Título: Carga tributária e investimento público
Autor: Clóvis Panzarini
Fonte: O Estado de São Paulo, 08/03/2006, Economia & Negócios, p. B2

É impróprio amaldiçoar a magnitude de nossa carga tributária, pois ela é mera conseqüência do tamanho do Estado brasileiro. De fato, qualquer governo responsável deve arrecadar o montante necessário para suportar as suas despesas e, quando o setor público é mastodôntico, a carga tributária também o será.

Se o Estado brasileiro custa 38% do produto interno bruto (PIB), é ingenuidade imaginar que a sociedade deva pagar menos tributos do que isso. Na realidade, o setor público, consideradas as despesas de juros, custou em 2005 mais que 38% do PIB, pois o estoque da dívida aumentou R$ 141 bilhões naquele ano. Já faz parte do passado a tola percepção de que o governo detém o poder mágico de criar riquezas e gastar de forma ilimitada. Do querosene do Aerolula ao salário do vereador, nós, os contribuintes, temos de pagar, por meio dos impostos, cada centavo que o governo gasta, pois não existe almoço gratuito.

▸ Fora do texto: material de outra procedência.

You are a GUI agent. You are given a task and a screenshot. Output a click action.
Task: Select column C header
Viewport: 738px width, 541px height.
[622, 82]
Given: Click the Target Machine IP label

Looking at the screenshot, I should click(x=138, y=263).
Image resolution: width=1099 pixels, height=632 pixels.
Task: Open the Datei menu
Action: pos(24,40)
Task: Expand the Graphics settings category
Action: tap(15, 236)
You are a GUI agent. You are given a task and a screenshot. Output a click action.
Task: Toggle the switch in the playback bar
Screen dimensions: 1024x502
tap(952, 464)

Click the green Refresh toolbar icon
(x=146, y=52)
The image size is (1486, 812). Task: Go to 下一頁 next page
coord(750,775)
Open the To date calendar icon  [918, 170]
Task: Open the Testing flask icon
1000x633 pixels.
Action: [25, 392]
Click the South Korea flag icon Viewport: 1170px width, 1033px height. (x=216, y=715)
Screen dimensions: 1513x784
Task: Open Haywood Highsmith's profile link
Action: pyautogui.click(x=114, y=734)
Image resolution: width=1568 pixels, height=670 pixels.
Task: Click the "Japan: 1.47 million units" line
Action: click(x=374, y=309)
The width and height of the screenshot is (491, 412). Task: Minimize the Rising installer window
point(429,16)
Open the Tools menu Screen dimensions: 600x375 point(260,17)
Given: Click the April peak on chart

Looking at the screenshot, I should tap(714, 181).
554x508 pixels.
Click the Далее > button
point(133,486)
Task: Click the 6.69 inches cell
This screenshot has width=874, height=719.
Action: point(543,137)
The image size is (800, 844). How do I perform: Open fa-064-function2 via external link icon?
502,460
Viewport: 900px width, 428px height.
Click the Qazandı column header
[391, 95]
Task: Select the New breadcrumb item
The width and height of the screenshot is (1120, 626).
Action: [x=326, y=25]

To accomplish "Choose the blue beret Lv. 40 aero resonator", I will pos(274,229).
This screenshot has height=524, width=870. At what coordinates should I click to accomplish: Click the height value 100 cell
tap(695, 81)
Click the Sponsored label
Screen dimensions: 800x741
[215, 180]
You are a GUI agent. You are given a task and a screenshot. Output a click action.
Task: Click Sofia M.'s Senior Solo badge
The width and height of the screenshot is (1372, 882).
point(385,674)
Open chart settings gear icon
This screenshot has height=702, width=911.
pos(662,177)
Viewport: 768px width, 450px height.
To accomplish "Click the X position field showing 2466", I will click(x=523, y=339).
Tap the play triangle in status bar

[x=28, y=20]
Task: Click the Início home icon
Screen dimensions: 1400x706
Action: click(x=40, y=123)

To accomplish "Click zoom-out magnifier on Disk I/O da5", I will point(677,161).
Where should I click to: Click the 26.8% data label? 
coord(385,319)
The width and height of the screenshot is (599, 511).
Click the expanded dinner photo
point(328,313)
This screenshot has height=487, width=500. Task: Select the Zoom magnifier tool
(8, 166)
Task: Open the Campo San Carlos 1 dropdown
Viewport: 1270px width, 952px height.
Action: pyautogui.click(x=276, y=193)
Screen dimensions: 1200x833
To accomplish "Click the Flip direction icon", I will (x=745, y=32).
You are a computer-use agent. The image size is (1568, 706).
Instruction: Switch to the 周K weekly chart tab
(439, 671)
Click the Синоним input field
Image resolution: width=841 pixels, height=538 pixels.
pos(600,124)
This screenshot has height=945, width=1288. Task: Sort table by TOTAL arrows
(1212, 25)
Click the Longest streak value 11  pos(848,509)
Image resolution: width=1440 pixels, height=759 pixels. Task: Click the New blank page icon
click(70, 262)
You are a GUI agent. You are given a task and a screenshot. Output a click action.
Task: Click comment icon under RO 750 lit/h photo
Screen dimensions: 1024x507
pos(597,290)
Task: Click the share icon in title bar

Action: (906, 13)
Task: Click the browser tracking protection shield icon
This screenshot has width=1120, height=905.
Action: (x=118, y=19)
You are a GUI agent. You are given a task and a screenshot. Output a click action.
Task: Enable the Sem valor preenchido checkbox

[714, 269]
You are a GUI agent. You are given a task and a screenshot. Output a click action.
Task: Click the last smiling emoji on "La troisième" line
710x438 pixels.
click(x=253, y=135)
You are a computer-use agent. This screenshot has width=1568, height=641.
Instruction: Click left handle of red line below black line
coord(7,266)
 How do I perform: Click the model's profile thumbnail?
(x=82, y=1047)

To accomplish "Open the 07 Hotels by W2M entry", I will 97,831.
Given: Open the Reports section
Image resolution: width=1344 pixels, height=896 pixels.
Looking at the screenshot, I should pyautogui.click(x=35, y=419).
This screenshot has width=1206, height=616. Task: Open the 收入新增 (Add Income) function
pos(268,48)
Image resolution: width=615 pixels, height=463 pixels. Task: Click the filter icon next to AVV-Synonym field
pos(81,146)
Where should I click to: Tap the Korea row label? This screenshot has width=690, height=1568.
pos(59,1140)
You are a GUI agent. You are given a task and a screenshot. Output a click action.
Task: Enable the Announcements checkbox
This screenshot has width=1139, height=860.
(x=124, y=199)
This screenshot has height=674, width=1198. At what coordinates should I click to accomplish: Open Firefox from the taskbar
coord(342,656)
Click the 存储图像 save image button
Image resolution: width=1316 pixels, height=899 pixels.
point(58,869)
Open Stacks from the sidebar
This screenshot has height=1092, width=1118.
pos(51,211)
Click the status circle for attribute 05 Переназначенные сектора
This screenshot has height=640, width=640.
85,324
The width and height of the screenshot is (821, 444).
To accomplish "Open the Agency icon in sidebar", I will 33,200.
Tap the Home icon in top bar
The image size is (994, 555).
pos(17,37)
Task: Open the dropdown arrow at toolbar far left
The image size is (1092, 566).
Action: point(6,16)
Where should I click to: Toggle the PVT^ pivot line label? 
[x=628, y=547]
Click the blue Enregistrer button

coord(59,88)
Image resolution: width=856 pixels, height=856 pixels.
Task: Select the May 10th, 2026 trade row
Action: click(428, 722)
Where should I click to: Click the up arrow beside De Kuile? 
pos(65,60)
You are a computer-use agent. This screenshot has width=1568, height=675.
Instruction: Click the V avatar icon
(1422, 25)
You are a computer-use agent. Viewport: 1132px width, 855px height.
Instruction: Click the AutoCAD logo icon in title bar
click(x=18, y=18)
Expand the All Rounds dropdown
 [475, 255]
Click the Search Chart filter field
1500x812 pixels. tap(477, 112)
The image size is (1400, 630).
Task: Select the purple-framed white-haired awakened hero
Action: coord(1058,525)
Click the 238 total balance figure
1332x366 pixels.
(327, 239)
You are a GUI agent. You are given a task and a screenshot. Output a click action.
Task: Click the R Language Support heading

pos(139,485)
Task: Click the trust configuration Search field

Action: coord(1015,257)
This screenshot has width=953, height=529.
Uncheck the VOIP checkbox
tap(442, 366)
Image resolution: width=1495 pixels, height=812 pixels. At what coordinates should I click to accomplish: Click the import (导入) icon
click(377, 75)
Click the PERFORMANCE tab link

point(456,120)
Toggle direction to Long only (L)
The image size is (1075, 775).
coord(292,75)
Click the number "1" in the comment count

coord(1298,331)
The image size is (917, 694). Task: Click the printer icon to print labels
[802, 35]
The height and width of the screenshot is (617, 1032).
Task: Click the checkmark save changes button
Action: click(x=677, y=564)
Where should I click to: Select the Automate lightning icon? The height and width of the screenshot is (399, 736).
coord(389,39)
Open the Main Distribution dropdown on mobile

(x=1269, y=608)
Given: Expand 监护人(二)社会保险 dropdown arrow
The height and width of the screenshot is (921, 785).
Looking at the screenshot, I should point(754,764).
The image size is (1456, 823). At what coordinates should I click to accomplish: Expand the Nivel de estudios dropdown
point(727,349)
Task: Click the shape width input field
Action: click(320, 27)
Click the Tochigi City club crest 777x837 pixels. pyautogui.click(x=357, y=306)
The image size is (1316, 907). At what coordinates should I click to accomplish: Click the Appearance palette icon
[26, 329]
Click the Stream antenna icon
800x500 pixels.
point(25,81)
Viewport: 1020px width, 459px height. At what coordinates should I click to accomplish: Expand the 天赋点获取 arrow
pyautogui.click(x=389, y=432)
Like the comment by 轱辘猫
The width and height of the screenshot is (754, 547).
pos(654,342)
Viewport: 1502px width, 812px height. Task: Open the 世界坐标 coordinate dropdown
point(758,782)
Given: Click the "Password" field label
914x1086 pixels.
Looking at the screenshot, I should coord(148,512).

A farra fiscal acabou e o garçom trouxe a conta da dívida pública, cujo montante já supera R$ 1 trilhão. Ela cresce continuamente, porque o superávit primário - que representa a "poupança" do governo para honrar o serviço da dívida - não é suficiente sequer para pagar os juros. O superávit primário médio nos três primeiros anos do governo Lula equivaleu a 4,56% do PIB, o que resultou em déficit nominal médio - o que faltou para honrar a dívida plenamente - de 3,66% do PIB. Enquanto o déficit nominal (receita total menos despesa total, inclusive juros) não for zerado, a dívida pública brasileira e a necessidade de receita para financiar os juros crescerão.

Recente estudo divulgado pelo economista Raul Velloso, especialista em contas públicas, mostra a evolução dos gastos do governo nos últimos dez anos. Os resultados são assustadores e ajudam a compreender por que a capacidade de investimento do setor público brasileiro é próxima de zero e a carga tributária brasileira, uma das mais altas do mundo, apesar de os serviços públicos oferecidos serem insuficientes e de péssima qualidade. De acordo com esse estudo, nos últimos dez anos as despesas primárias do governo federal - que são as despesas correntes não-financeiras e não incluem os juros nem os investimentos - cresceram 77% acima da inflação, ou 5,87% ao ano. Considerados apenas os últimos três anos, isto é, de 2003 a 2005, a taxa de expansão das despesas primárias ficou 6,25% acima da inflação.

De outro lado, o investimento da União, vital para o crescimento do País, totalizou, nos primeiros três anos do governo Lula, R$ 25,2 bilhões, 69% menor em termos reais do que o montante gasto no triênio anterior, quando foram investidos R$ 49,4 bilhões. Considerados apenas os números de 2005, o governo federal arrecadou R$ 404 bilhões de tributos e investiu pífios R$ 10 bilhões, 2,47% daquele total, enquanto a rubrica "outras despesas correntes", que é o balaio no qual cabem todos os desperdícios públicos, totalizou R$ 55 bilhões.

O Estado gigante, devorador de receitas públicas, drena preciosos recursos do contribuinte e gasta quase tudo com pagamento de juros e custeio de sua pesada e ineficiente máquina pública. De cada R$ 100 arrecadados pelo governo federal no ano passado, R$ 97,53 foram gastos com despesas correntes como salários, Previdência Social e outros custeios e com pagamento de juros da dívida pública. Apenas R$ 2,47 foram investidos em obras de infra-estrutura. É eloqüente o exemplo do estado de abandono de nossas estradas, que está impondo pesados custos ao setor produtivo brasileiro. O custo de transporte da soja produzida em Mato Grosso até o porto de embarque para exportação, por exemplo, é de US$ 62 por tonelada, que representam 26% da cotação internacional daquela commodity, enquanto nos Estados Unidos o custo de transporte é de US$ 18, ou apenas 7,6% de sua cotação.

Essa diferença de US$ 44 por tonelada, que é descontada da remuneração do agricultor nacional, representa o custo de nossa incapacidade de investir. A carga tributária não é o único entrave ao crescimento nacional. A qualidade do gasto público também tem conseqüências funestas para o setor produtivo brasileiro. O governo não tem feito nada além de gambiarras, e qualquer ridícula operação tapa-buracos é motivo de festa com direito a discurso do primeiro mandatário do País. Temos, pois, de repensar o tamanho do Estado brasileiro e a qualidade de seu gasto, se quisermos recuperar a capacidade de investimento do governo, reduzir a carga tributária e parar de celebrar operações tapa-buracos.